PASSAGE PROVIDED
=-=-=
Another endorsement of Huddle’s security practices came this week from In-Q-Tel, a non-profit organisation that develops technology for use by US government departments.
In-Q-Tel has made an investment in Huddle, and the two organisations will work to develop a certified instance of the software for use by the Department of Homeland Security Science and Technology Directorate and the National Geospatial–Intelligence Agency.
"This will be amongst our largest ever deals from the get go," says Mitchell. "And in terms of going from an early stage business to a global software company, this really moves us forward."
Closer to home, the company has won UK government customers including the Ministry of Justice. In June, it emerged that 89% of the money spent through the government’s cloud procurement portal, G-Cloud, in the first two months after its launch went to Huddle.
Productivity boost
Security alone is not enough to sell a cloud service, however. According to Mitchell, the majority of customers buy Huddle to improve productivity. In a small survey of Huddle customers, conducted by the company itself, 85% of respondents said their employees save at least one hour of their time per week, as content is easier to find, access and share.
Mitchell adds that unlike some software-as-service offerings, which are often bought by business units without the knowledge or endorsement of the IT department, Huddle is often brought in at the behest of the CIO.
=-=-=
REQUIRED TASKS
A: Set down the part of the Huddle passage from "Closer to home, the" to "of the CIO." word for word.
B: Extract the listing lines from the first line of the listing through the line containing "What do you see at coordinates (338, 1094)", both included, and repeat them verbatim.
=-=-=
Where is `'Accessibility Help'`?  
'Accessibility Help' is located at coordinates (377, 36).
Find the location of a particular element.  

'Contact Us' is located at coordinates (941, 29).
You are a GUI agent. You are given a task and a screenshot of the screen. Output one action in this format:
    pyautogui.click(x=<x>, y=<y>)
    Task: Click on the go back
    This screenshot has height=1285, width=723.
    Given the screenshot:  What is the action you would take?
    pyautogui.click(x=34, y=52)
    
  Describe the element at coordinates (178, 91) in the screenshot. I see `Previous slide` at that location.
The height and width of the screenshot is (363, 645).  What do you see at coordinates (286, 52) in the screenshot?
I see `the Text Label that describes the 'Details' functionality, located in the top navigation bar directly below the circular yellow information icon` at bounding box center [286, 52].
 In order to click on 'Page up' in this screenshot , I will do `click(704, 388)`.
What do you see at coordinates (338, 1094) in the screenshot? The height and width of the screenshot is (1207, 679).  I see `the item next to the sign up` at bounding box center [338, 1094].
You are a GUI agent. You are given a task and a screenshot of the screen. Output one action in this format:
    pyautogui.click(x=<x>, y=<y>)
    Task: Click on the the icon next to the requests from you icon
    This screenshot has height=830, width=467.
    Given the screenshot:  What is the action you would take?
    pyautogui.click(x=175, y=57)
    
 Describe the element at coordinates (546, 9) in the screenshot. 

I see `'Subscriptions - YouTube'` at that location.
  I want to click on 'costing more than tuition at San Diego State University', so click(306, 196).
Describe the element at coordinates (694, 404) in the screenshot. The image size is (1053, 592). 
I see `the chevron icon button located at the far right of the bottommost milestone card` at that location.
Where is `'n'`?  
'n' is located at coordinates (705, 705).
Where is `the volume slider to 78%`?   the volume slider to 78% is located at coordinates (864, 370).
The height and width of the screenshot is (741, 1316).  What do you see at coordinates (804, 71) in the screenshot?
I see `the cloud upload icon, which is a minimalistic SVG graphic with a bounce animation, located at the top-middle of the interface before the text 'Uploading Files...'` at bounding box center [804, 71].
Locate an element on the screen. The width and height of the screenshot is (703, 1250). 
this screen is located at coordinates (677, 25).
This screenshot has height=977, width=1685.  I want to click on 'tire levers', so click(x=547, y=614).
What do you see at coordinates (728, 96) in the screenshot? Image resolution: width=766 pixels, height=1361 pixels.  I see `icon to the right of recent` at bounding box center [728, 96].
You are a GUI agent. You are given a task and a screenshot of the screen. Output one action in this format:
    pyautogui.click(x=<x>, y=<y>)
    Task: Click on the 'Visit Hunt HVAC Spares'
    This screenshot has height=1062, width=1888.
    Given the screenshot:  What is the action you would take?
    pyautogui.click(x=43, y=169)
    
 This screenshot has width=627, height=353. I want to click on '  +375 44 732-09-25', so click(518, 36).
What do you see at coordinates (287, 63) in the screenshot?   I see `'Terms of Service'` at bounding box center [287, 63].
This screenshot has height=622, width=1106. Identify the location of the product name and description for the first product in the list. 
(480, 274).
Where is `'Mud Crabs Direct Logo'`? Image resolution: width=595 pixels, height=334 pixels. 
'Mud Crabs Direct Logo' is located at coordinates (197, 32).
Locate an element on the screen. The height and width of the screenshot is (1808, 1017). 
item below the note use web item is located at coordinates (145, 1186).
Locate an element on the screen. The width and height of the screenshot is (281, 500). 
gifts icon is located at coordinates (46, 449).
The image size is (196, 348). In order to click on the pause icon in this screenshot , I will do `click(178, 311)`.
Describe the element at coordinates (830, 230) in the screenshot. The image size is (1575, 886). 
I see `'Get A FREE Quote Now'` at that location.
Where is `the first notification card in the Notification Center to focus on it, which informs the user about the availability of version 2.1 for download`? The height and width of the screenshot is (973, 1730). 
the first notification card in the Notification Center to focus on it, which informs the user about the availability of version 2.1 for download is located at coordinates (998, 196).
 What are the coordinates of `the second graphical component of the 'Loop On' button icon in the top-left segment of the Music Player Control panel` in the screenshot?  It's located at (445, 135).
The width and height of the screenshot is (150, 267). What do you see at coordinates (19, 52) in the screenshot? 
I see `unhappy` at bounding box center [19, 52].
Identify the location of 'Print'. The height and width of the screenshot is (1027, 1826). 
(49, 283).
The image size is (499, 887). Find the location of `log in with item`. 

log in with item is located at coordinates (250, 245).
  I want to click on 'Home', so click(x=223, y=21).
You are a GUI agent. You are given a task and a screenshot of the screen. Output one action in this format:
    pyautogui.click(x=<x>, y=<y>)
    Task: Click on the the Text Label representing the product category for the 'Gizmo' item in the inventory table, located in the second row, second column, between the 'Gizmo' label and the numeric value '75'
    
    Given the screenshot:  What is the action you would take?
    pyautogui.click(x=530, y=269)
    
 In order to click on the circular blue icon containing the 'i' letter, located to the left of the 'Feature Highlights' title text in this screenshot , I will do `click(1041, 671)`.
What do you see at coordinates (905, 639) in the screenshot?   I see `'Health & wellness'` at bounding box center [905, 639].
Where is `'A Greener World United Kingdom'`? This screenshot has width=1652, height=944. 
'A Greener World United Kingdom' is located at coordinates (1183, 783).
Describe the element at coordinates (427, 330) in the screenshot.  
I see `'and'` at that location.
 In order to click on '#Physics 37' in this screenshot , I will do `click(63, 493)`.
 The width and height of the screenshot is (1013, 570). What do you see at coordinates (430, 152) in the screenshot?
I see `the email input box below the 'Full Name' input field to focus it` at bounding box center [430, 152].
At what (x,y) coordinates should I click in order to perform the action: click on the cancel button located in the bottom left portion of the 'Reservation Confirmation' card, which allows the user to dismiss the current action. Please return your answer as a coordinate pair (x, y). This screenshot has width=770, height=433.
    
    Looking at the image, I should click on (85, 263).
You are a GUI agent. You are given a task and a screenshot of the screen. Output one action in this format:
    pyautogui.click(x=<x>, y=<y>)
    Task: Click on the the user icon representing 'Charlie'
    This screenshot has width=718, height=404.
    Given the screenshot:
=-=-=
TASK-BY-TASK ANSWERS
A:
Closer to home, the company has won UK government customers including the Ministry of Justice. In June, it emerged that 89% of the money spent through the government’s cloud procurement portal, G-Cloud, in the first two months after its launch went to Huddle.
Productivity boost
Security alone is not enough to sell a cloud service, however. According to Mitchell, the majority of customers buy Huddle to improve productivity. In a small survey of Huddle customers, conducted by the company itself, 85% of respondents said their employees save at least one hour of their time per week, as content is easier to find, access and share.
Mitchell adds that unlike some software-as-service offerings, which are often bought by business units without the knowledge or endorsement of the IT department, Huddle is often brought in at the behest of the CIO.

B:
Where is `'Accessibility Help'`?  
'Accessibility Help' is located at coordinates (377, 36).
Find the location of a particular element.  

'Contact Us' is located at coordinates (941, 29).
You are a GUI agent. You are given a task and a screenshot of the screen. Output one action in this format:
    pyautogui.click(x=<x>, y=<y>)
    Task: Click on the go back
    This screenshot has height=1285, width=723.
    Given the screenshot:  What is the action you would take?
    pyautogui.click(x=34, y=52)
    
  Describe the element at coordinates (178, 91) in the screenshot. I see `Previous slide` at that location.
The height and width of the screenshot is (363, 645).  What do you see at coordinates (286, 52) in the screenshot?
I see `the Text Label that describes the 'Details' functionality, located in the top navigation bar directly below the circular yellow information icon` at bounding box center [286, 52].
 In order to click on 'Page up' in this screenshot , I will do `click(704, 388)`.
What do you see at coordinates (338, 1094) in the screenshot? The height and width of the screenshot is (1207, 679).  I see `the item next to the sign up` at bounding box center [338, 1094].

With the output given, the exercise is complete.